### Task goal
Can you reproduce the listing below line for line, with no changes at all?
*** Record set
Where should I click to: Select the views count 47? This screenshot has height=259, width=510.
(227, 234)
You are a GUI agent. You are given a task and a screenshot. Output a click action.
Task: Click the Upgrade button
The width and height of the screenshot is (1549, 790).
******
### Response
Where should I click to: Select the views count 47? This screenshot has height=259, width=510.
(227, 234)
You are a GUI agent. You are given a task and a screenshot. Output a click action.
Task: Click the Upgrade button
The width and height of the screenshot is (1549, 790).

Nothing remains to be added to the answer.